Briefly she imagined a life without Arthur at her side...she shoved those dark thoughts away and looked back to the small scan picture, lovingly encased in plastic and kept almost sparklingly clean.

The words at the bottom just made her gut twist further although a smile twisted up her lips.

Trust Martine to make it about the planes. Honestly.

Tomorrow she silently handed the small leather wallet filled with a single picture back to Martine who took it with a flush and a thank-you.

Martine didn't ask if she'd looked in it and Carolyn didn't offer a word of sympathy.

Neither would have liked it.

Arthur, bless him, shut up when Carolyn asked him too and didn't know what the grey picture meant anyway. She didn't let him pester Martine.

#

Douglas felt slightly cheated.

Not from Martine, no, God no.

Just...he'd had a son. A flesh and blood son for all of three minutes.

And he hadn't even known.

That was...

The worst thing about all this was that he had no right to feel like this. No right to mourn the child that had died about fifteen years before he even knew of him. Three minutes after being ripped from his mother.

But he could all too well imagine him. A sturdy lad with red curls, amused brown eyes and a shy smile. All that cocky charm and awkwardness in one package.

A room full of planes...because with Martine there was no way the boy wouldn't like aviation.

And Douglas would have missed it all.

Martine probably would never have come to MJN if their-her son had survived. Douglas would probably have never met her again, never even thought of those red curls and prissy mouth again.

The only reason he recalled that night even now was simply because he'd had to wine and dine her to entice her to come to his hotel room and because she had managed to fall off the bed at one point.

Otherwise he'd never have put the dots together when she mentioned a pilot who took her out for sushi as the father of her son.

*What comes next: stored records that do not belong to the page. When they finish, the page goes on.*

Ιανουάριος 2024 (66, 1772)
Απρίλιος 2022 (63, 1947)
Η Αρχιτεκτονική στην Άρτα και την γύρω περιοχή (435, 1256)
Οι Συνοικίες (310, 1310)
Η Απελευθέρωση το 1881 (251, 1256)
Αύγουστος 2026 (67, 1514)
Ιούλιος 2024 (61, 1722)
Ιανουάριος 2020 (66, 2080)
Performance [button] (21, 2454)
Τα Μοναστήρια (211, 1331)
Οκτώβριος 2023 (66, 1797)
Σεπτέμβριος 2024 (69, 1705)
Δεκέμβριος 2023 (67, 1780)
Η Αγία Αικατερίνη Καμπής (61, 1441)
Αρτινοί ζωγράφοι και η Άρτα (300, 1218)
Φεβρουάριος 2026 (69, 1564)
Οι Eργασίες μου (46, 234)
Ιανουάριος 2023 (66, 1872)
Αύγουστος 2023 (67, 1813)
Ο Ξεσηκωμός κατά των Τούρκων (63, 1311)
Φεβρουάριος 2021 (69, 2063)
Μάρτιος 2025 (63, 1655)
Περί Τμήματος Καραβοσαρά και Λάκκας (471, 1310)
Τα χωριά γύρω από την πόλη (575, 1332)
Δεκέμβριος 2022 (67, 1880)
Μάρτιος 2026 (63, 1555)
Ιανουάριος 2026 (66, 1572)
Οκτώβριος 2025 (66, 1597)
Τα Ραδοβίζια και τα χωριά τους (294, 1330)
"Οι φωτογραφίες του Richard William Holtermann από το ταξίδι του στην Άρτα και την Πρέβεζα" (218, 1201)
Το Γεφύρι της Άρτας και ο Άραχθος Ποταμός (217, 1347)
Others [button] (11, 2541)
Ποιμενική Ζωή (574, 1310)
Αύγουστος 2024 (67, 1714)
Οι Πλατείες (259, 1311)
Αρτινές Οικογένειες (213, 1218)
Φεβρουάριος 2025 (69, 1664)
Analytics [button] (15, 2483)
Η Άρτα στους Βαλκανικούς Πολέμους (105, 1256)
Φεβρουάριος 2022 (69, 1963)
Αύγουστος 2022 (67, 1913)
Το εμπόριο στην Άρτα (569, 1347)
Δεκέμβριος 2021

She knew. She'd recognised him. But Douglas rather thought that was simply because she didn't have a habit of one-night stands so the nights couldn't all merge into one for her.

A son...

#

Martine sighed as the goose, not the last one (third to last actually), made the metal detecting machine bleep. She grinned, more in exasperation than cheeriness, and paid for it.

Now was the unpleasant business of waiting for the bird to...well, give her the ring back.

She was going to wash it copiously before putting it back on her finger. Her dad's signet ring was too precious to lose.

Carolyn sighed too but not really in an angry fashion despite the fact it was well past sunset. They would have to wait before leaving in the morning.

At least Carolyn had got her sheep.

Martine glanced at her watch and froze.

"You alright Skip?" Arthur asked, still looking far too excited to be playing with the glorified metal detector.

Her neck unfroze and she raised her head giving a short nod.

"Hmmm? Yes. Fine. I'm fine. Absolutely fine. Fine."

"Yes because you always repeat the word 'fine' four times when you are in fact fine." Douglas said, raising an eyebrow.

Martine glanced around the deserted airstrip before looking at the three people looking at her with various amounts of exasperated-concern.

Her always-colleagues and most-of-the-time-friends.

She smiled.

"I'm fine." She said more firmly.

"Well, if the Captain is sure..." Douglas drawled dubiously.

She smiled, real amusement touching her when she once again saw the, now rather damp and bedraggled, stuffed sheep and goose tucked under Arthur's arm while he petted its head.

The 12th of October was just another day...

(And this one had been spent being attacked by geese, thrown out a taxi due to something Carolyn had said for once, attacked by bees – hey, bee stings hurt – falling out of said tree, towing round a fluffy monstrosity that had once been a living breathing sheep and then scanning each and every individual goose in hopes of finding the one that swallowed her dads ring...

Well, she couldn't say her life was uneventful.)

#

'Ryan Douglas Crieff. Mummy's little Albatross, you soared too high for me to reach.'


Ryan XFR-1 Fireball. Douglas A-2D Skyshark.

The planes for which Martine named her son.

(There were lots of Douglas ones but I thought Skyshark just fit. And I wanted a normal name, so Ryan it was. Rather than Lockheed.)

(And yes, there was a line from Harry Potter. I couldn't resist.)